An der Befragung nahmen knapp 8000 Fans teil, gut die Hälfte von ihnen besucht regelmäßig mehr als 15 Heimspiele pro Saison. 76 Prozent sprachen sich gegen den VAR aus, mehr als 70 Prozent sehen keine Verbesserung bei der Entscheidungsgenauigkeit. 97 Prozent erklärten, der Fußball sei durch den VAR weniger unterhaltsam geworden, mehr als 90 Prozent sehen auch das Stadionerlebnis verschlechtert.
"Die Ergebnisse zeigen, dass die meisten Fans den VAR abgeschafft sehen wollen", sagte Thomas Concannon, der Manager des Premier-League-Netzwerks der FSA. Die Menschen seien "verärgert über die Dauer, die Genauigkeit und die verlorene Spontaneität". Der VAR nehme dem Fußball "das, was er eigentlich sein soll, und das, was diese besonderen Momente ausmacht".
Vereine stimmten für Verbleib
Der VAR wurde in der Premier League vor sieben Jahren eingeführt.

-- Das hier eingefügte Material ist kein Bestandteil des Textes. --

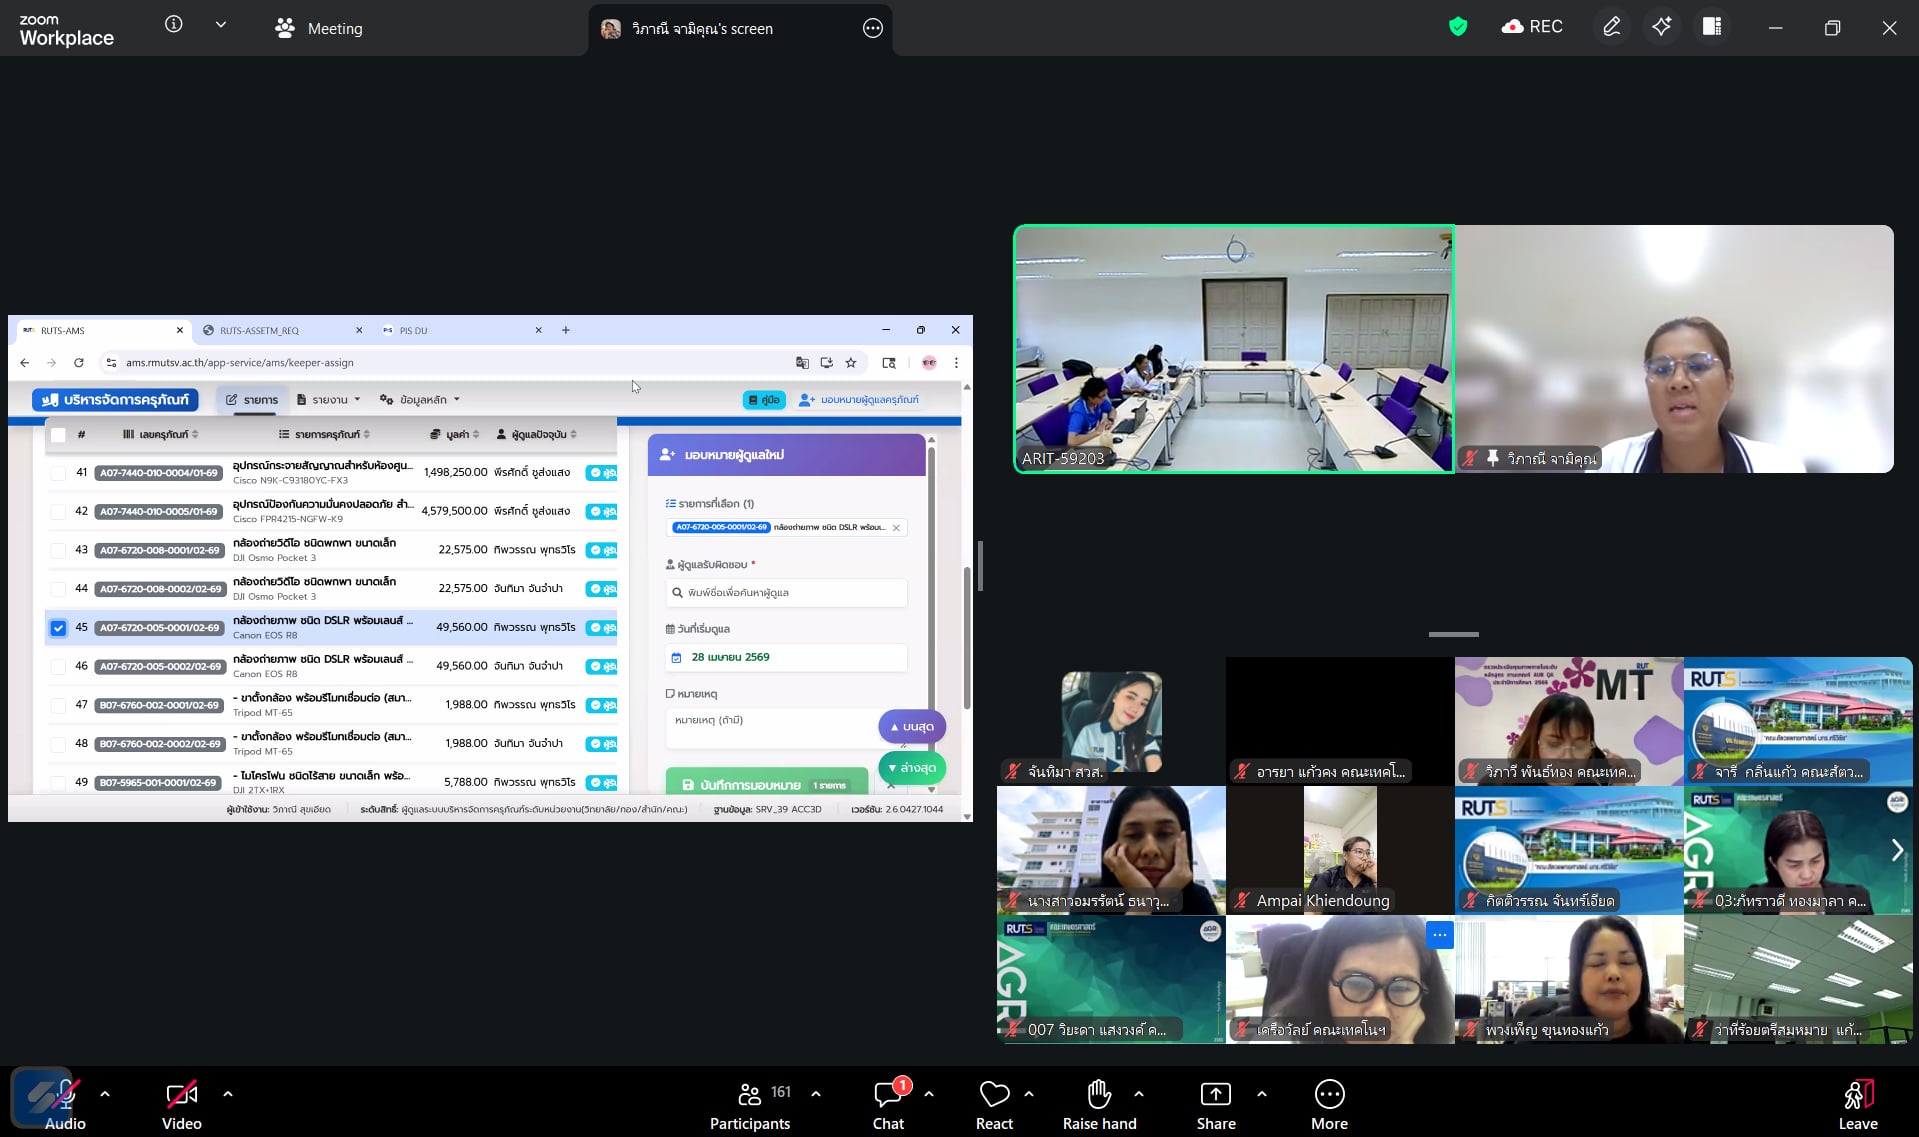This screenshot has height=1137, width=1919.
Task: Toggle the gallery layout view button
Action: tap(1712, 27)
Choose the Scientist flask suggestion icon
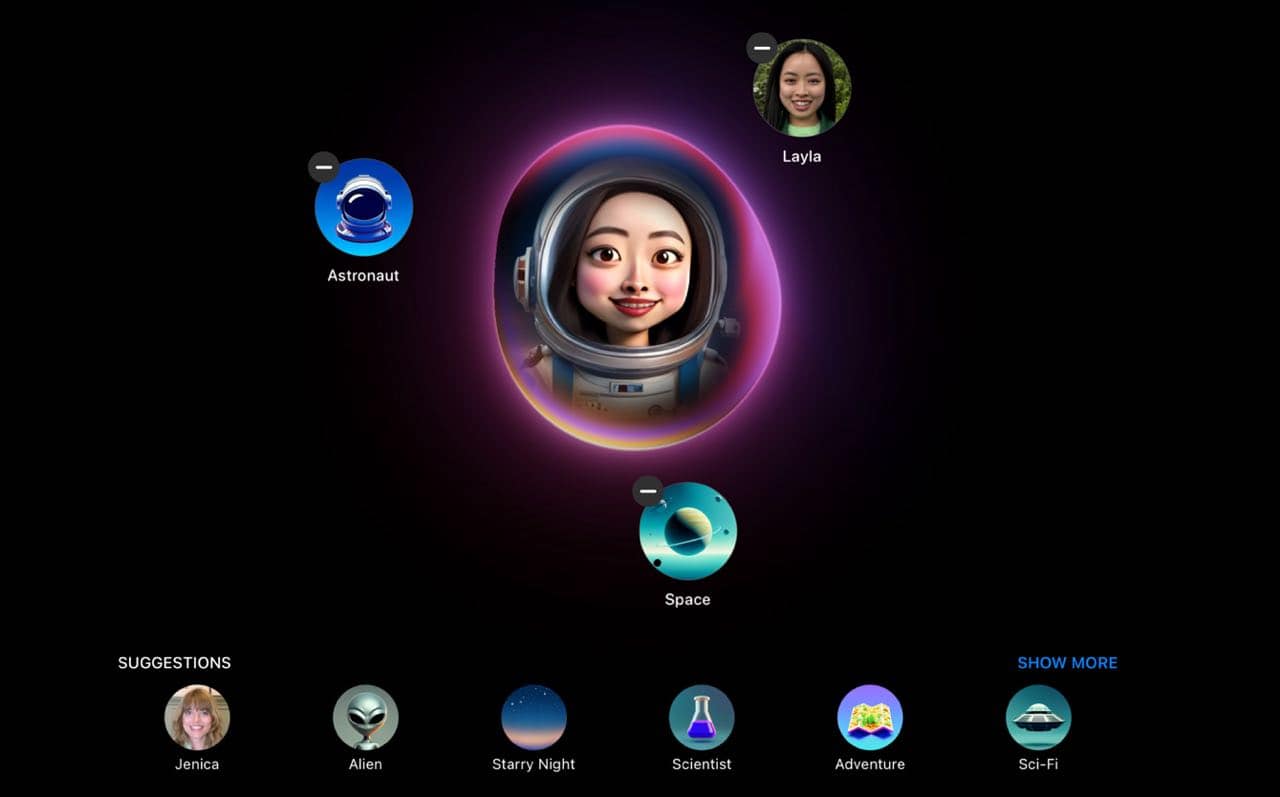 coord(701,717)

Kritik gibt es vor allem aus den Stadien, da Entscheidungen oft nicht nachvollziehbar sind. Auch vor dem Fernseher überzeugt das System laut Umfrage nicht: 94 Prozent verneinen einen positiven Effekt.
Die Premier League hielt dagegen. In einer Stellungnahme erklärte die Liga, ihre eigenen Untersuchungen "deuten darauf hin, dass Fans mehrheitlich dafür sind, den VAR beizubehalten, aber die Art und Weise zu verbessern, wie er eingesetzt wird". Für eine Abschaffung müssten 14 der 20 Klubs zustimmen. 2024 votierten 19 Vereine für den Verbleib.